LONDON: Lebanese filmmaker Lana Daher’s debut feature “Do You Love Me” is a love letter of sorts to Beirut, composed entirely of archival material spanning seven decades across film, television, home videos and photography.

The film premiered at the 82nd Venice International Film Festival in September and has since traveled to several regional and international festivals.

Pink Smoke (2020) by Ben Hubbard. (Supplied)

With minimal dialogue, the film relies heavily on image and sound to reconstruct Lebanon’s fragmented history.

“By resisting voiceover and autobiography, I feel like I had to trust the image and the shared emotional landscape of these archives to carry the meaning,” Daher said.

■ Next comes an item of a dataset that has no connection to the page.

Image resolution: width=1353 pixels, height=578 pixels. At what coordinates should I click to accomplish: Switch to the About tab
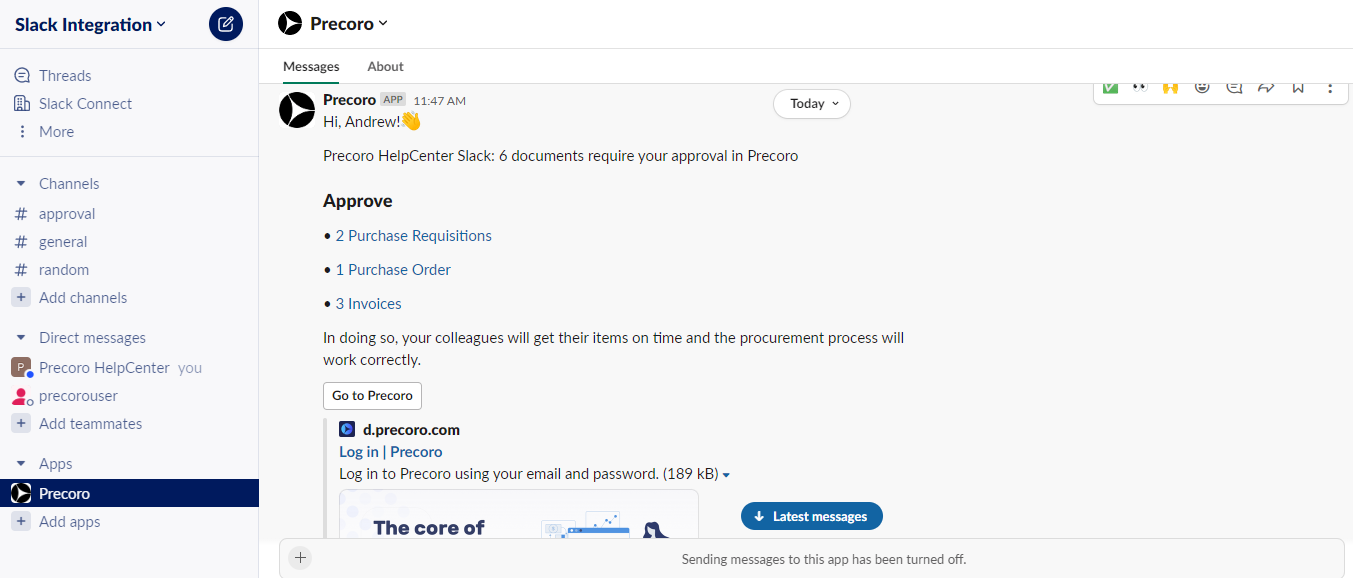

A Suspended Life (Ghazal el-Banat) (1985) by Jocelyne Saab. (Supplied)

She explained that in a city like Beirut “where trauma is rarely private,” the socio-political context becomes the atmosphere of the film, with personal memory expanding into a collective experience — “a shared terrain of emotional history.”

Daher said: “By using the accumulated visual representations of Beirut, I was, in a way, rewriting my own representation of home through images that already existed."

Whispers (1980) by Maroun Bagdadi. (Supplied)

Daher, with editor Qutaiba Barhamji, steered clear of long sequences, preferring individual shots that allowed them to “reassemble meaning” while maintaining the integrity of their own work and respecting the original material, she explained.

The film does not feature a voice-over, an intentional decision that influenced the use of sound, music, and silence.

The Boombox (1995) by Fouad Elkoury. (Supplied)

“By resisting the urge to fill every space with dialogue or score, we created room for discomfort,” Daher said, adding that silence allows the audience to sit with the image and enter its emotional space rather than being guided too explicitly.

 The film was a labor of love, challenging Daher personally and professionally.

“When you draw from personal memory, you’re not just directing scenes, you’re revisiting parts of yourself and your childhood,” she said. “There’s vulnerability in that.”